合成一個新型NF-κB相關啟動子藉此增加在腫瘤細胞中的基因表現

Abstract

利用腫瘤專一性起動子可以專一性的在腫瘤細胞中表現轉殖基因。但是因其活性太弱，所以治療效果有限。在此我們建構一個能快速得到具有高表現量或專一性的啟動子庫平台。近年來研究發現，NF-κB與腫瘤細胞的轉移、生長、抗細胞凋亡的機制有關。因此，本實驗以NF-κB為主軸並選用與NF-κB相關能直接或間接加強基因表現的轉錄因子，Sp1、CREB和MEF-2將之隨機黏合配對，做出一個NF-κB相關啟動子庫。再者，低效率的啟動子會妨礙高效率啟動子的篩選，所以我們嘗試利用已知的磁珠分離技術搭配競爭劑以降低表現量的啟動子。實驗證明在Balb/3T3利用這種改良的磁珠分離技術，的確可降低低效率啟動子1.59% 左右，而中效率啟動子的佔有率提高了7.99%。所以此種改良的磁珠分離技術的確可降低質體中，低效率啟動子的比率。 此技術可以在Balb/3T3，A549細胞株上挑選到高表現量，或是具腫瘤專一性的啟動子。雖然目前還有很多序列未定出 (長度大於1 kb)，但是可以看出在腫瘤細胞中具高表現量的兩個啟動子其中有一個有兩個NF-κB結合部位。另一個則無。這說明了腫瘤雖然有高活性的NF-κB，但是其它的轉錄因子或許也是很重要的。利用此種策略不但可以了解腫瘤細胞的最佳啟動子組成，也可以觀測出哪些轉錄因子在腫瘤細胞是重要的。藉此可以更深入的了解腫瘤細胞，進而找到治療癌症更好的方法。

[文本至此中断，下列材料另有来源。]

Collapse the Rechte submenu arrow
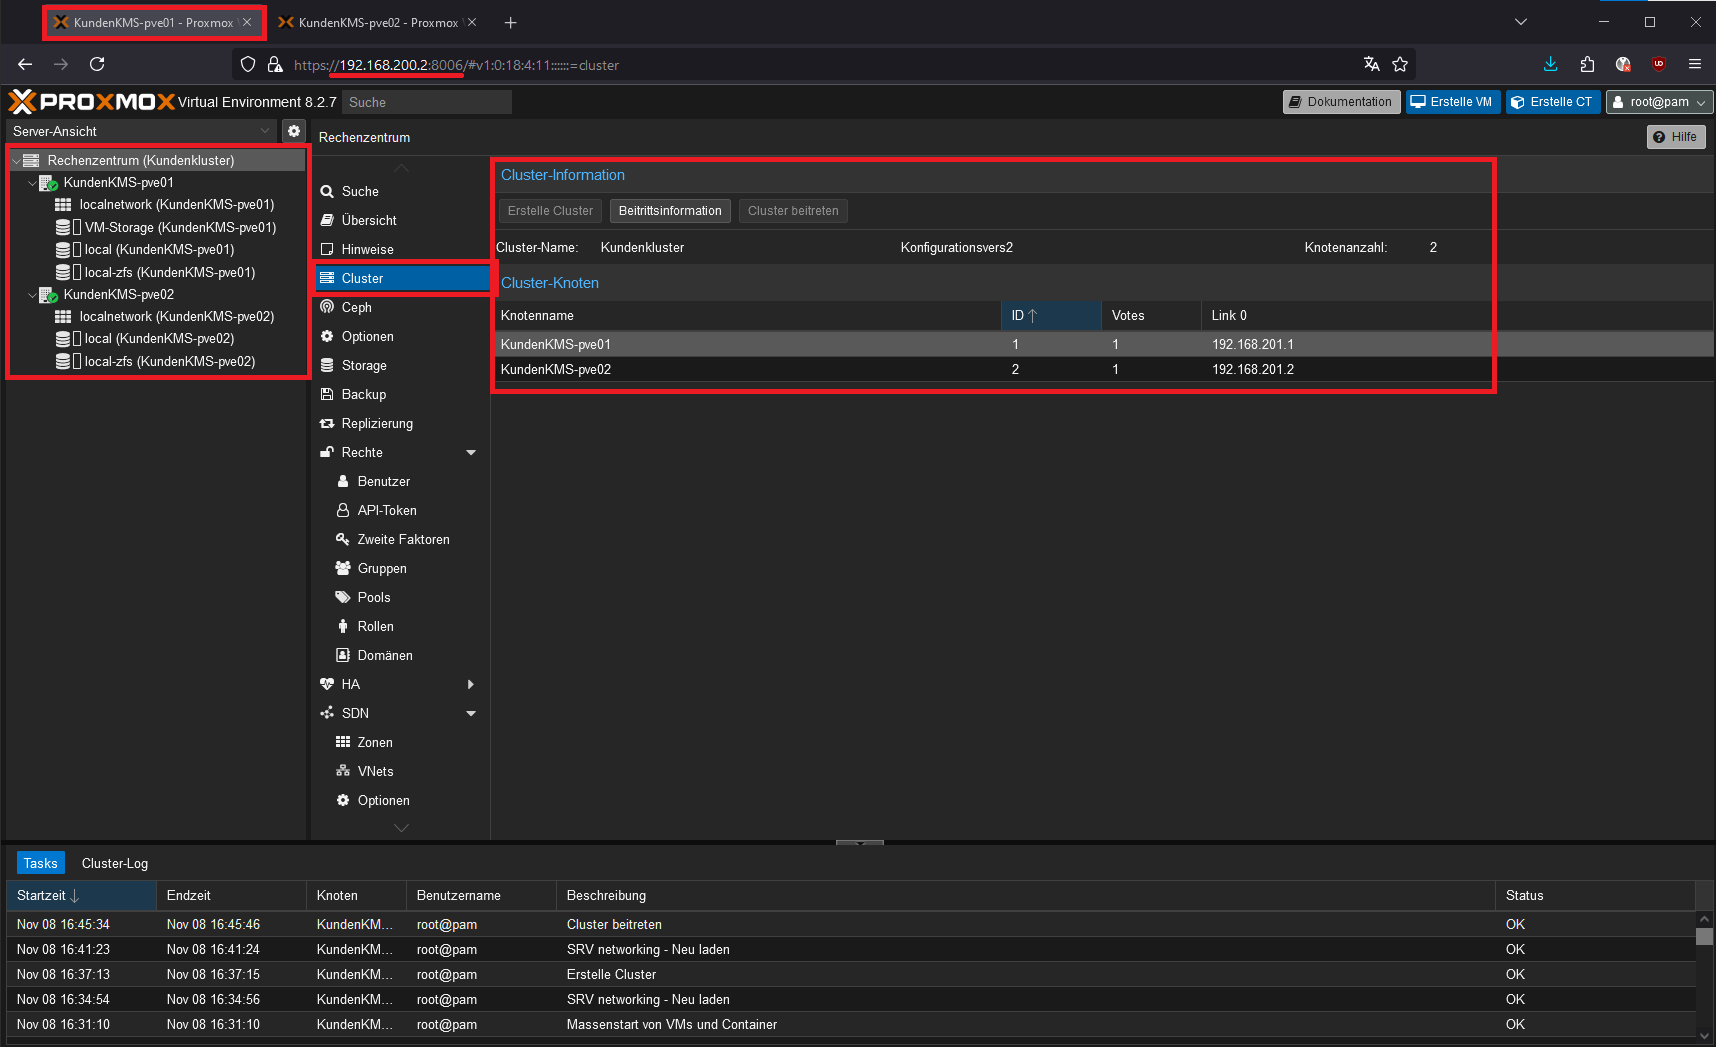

Tumor-specific promoters are useful tools to accomplish specific expression in targeted tumor cells. However, a low level of gene expression is the chief defect of tumor-specific promoters. We have set up a platform to quickly gain high active and specific promoter library. Recently, many researches have discovered that NF-κB is associated with cancer, including metastasis, tumor proliferation and anti-apoptosis. Therefore, we created a novel NF-κB based promoter library by randomly assembling Sp1, CRE, and MEF-2 binding sites. Furthermore, low expressive promoters may interfere with the selection for the promoter with high expression activity. I used the techniques magnetic beads separation combing with the competitor (MBSCS) to solve this problem. In this experiment, promoter library transfected into Balb/3T3 from this modified separation system could decrease the expression of low expressive promoters by 1.59 % overall. Meanwhile, it increased the expression of medium expressive promoters by 7.99% overall. Therefore, the method can reduce the expression ratio of the low expressive promoters in plasmid. Using this technology, high expressive or tumor-specific promoters were selected from A549 and Balb/3T3 cells. Although their sequences are not fully (over 1kb), there were sequenced still observed some results. There are two high and tumor-specific promoters from separation. One has two binding sites; the other has none. Let us which means other transcription factors may play an important role in cancers except for NF-κB. This strategy not only let us understand the context of high efficient promoter in tumor cells, but also let us knows which factors in the tumor cells are important. This may take advantage of it to more thorough understanding about tumor cells, and find a better treatment for cancer.